* Exercise *
Recast the material as a numbered list, starting with the line containing "You are a computer-use" and running through the end of the material, both ends included. Skip blank lines and omit the pictures.

Dataset items:

↓

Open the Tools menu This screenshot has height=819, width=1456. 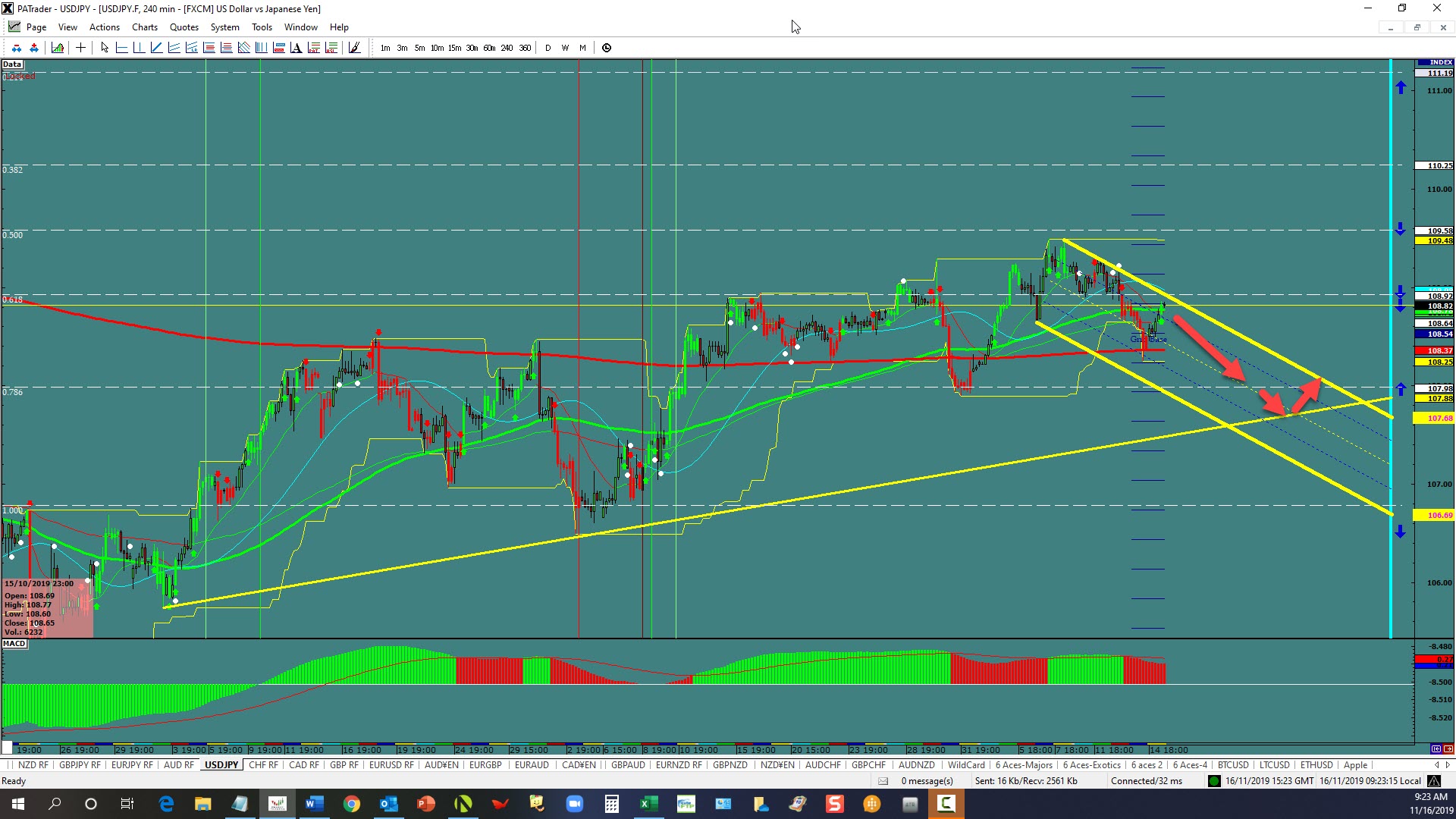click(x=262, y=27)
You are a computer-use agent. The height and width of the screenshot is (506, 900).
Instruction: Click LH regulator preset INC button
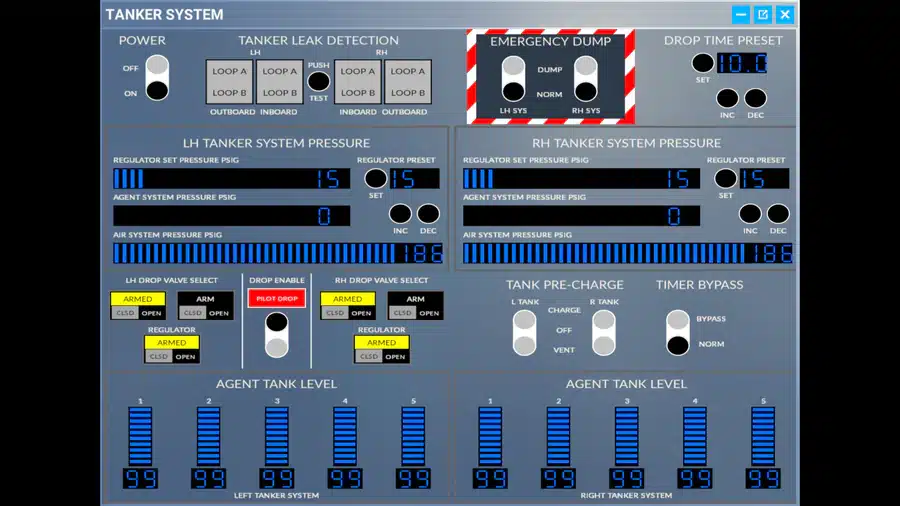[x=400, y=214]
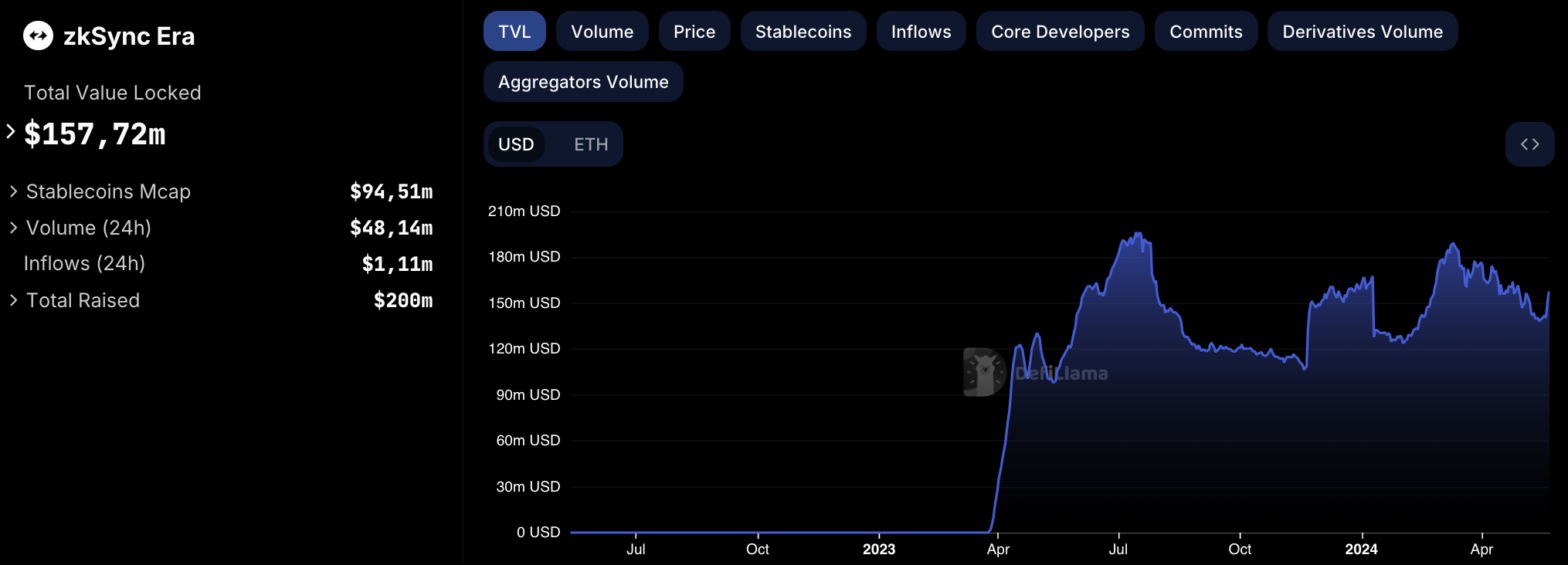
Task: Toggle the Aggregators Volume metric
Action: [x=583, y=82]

↑

* Full solution *
1. You are a computer-use agent. The height and width of the screenshot is (506, 900).
2. Instruction: Click LH regulator preset INC button
3. [x=400, y=214]
4. Task: Toggle the Aggregators Volume metric
5. Action: [x=583, y=82]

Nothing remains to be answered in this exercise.